In the material below, tally the lines that include the string "agent", then write down only the total.

MATERIALS PROVIDED =
----------

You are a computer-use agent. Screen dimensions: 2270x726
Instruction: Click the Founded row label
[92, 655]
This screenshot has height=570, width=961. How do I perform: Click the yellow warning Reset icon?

----------

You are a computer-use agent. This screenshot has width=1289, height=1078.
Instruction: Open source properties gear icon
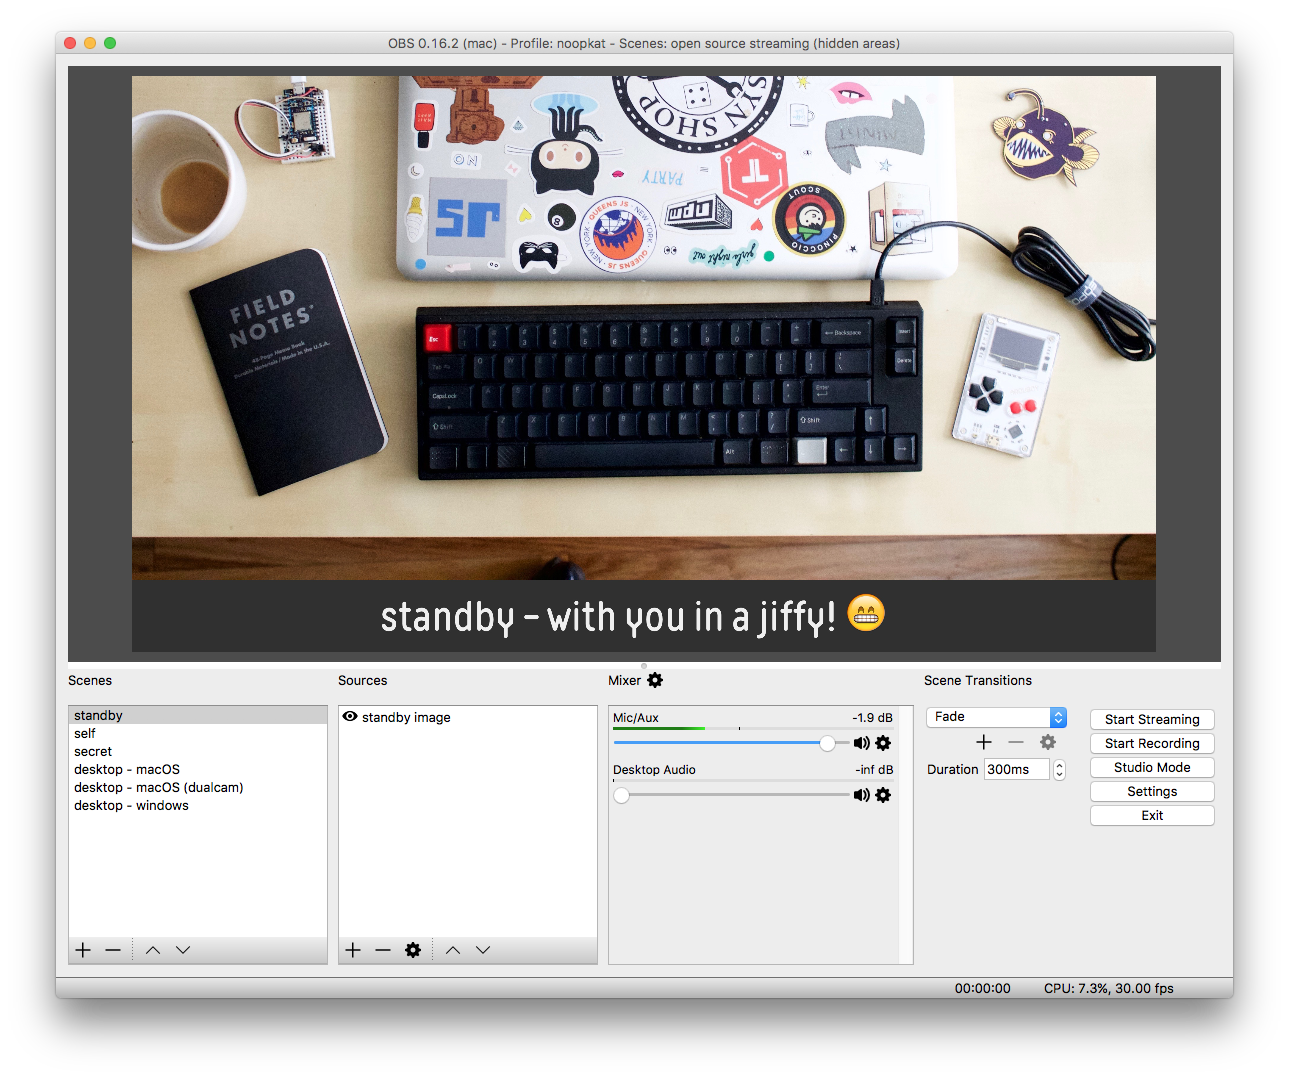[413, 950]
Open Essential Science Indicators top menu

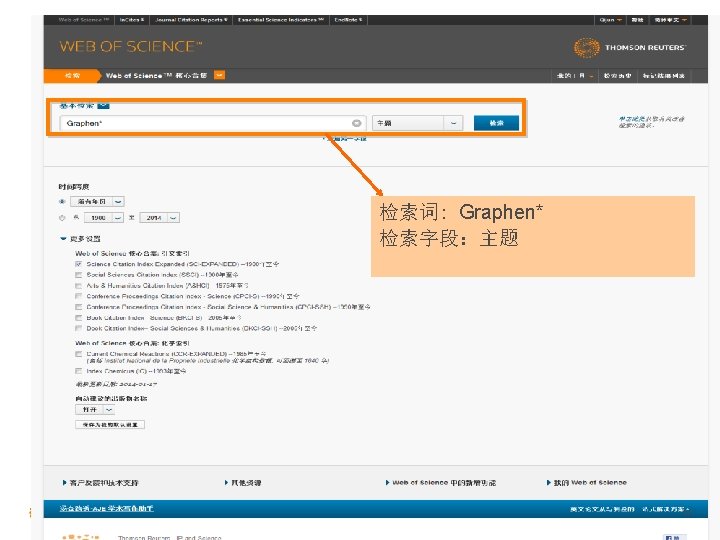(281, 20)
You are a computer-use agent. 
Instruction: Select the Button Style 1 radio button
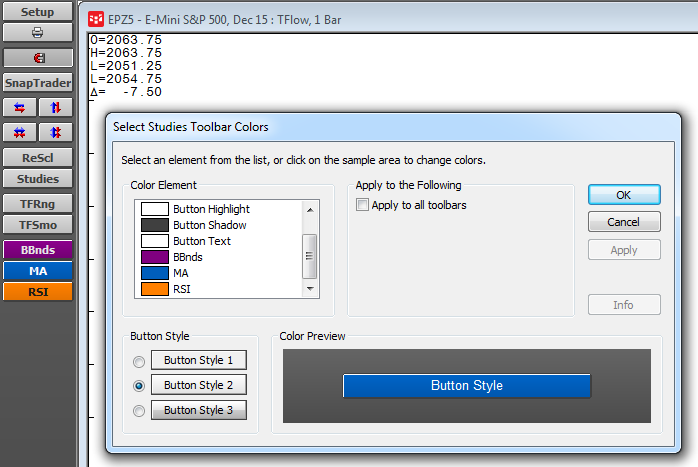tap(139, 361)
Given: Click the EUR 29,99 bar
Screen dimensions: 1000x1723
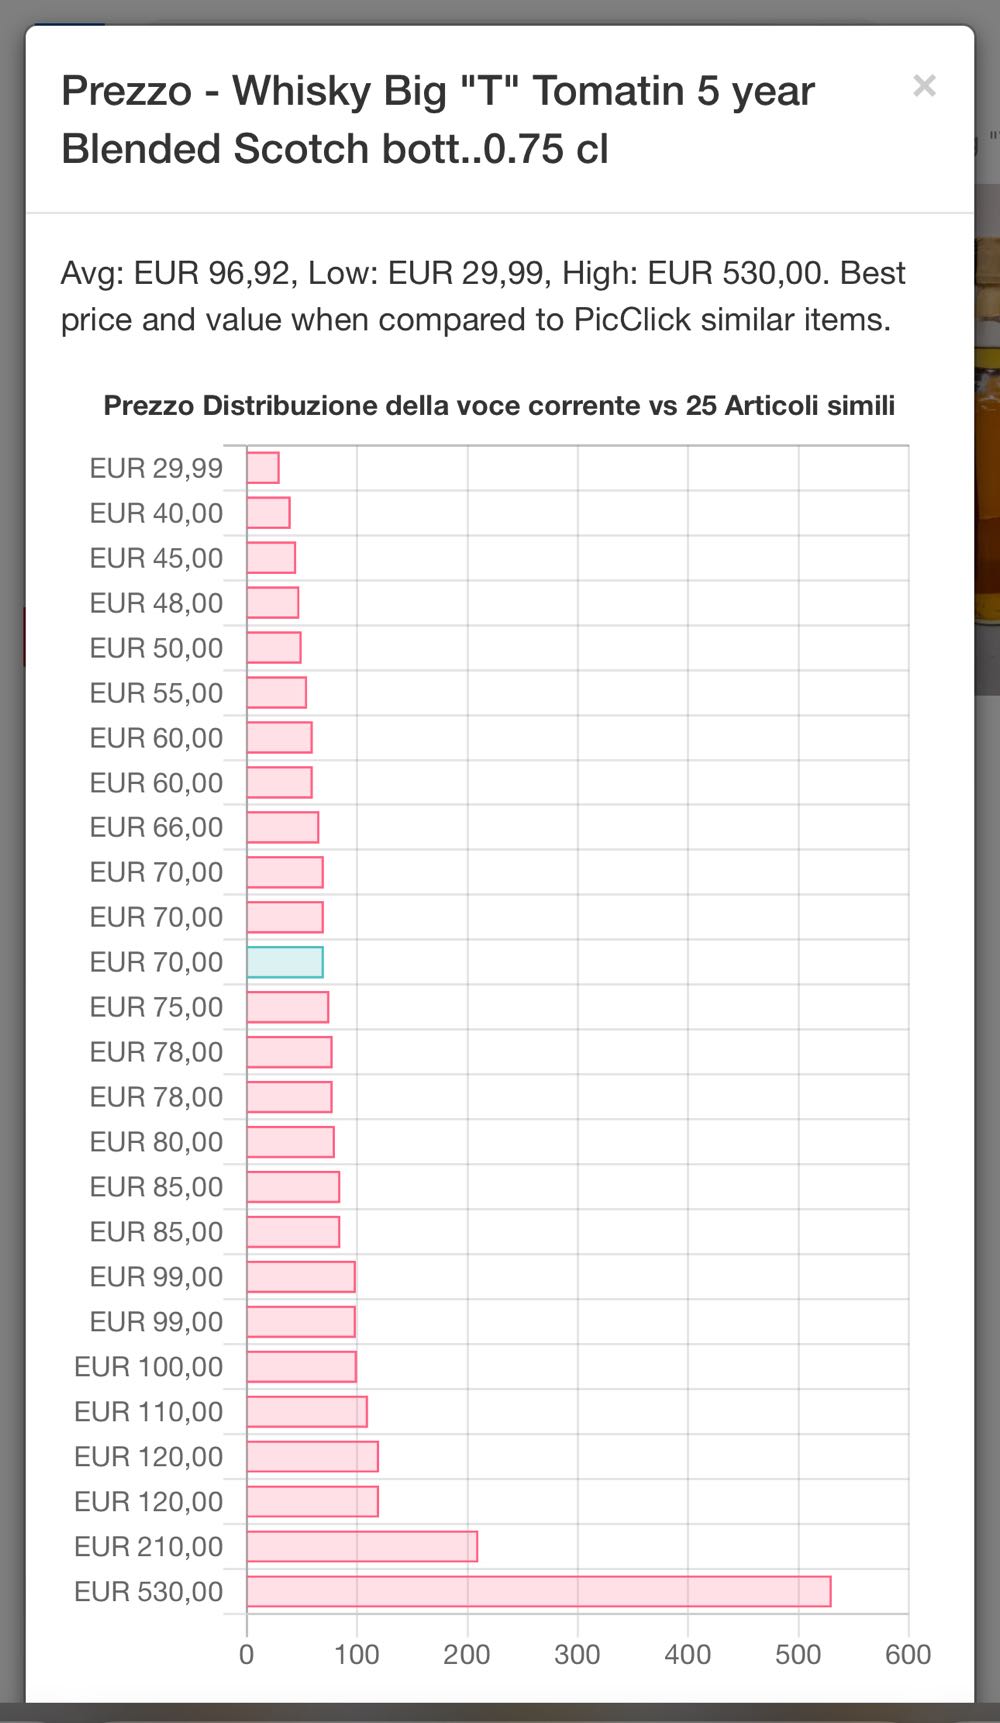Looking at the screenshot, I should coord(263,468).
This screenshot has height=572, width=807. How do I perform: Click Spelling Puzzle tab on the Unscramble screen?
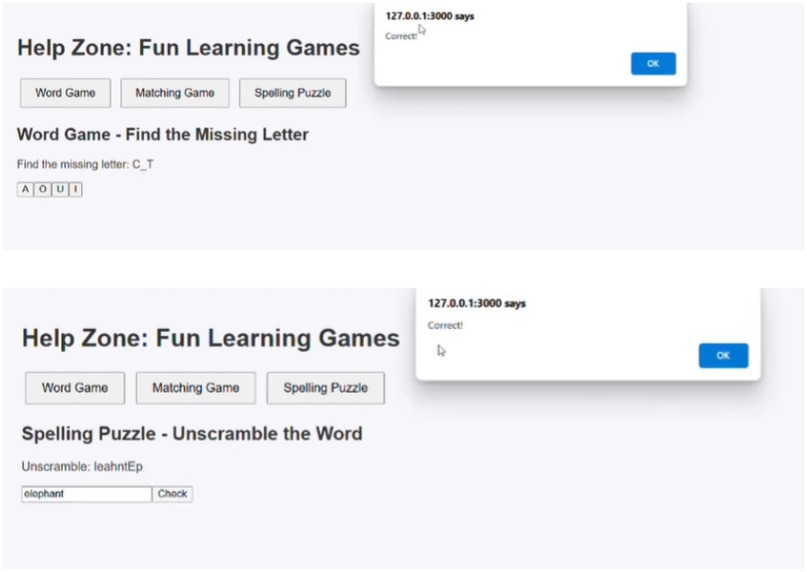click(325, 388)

----------

ANSWER BOX = 3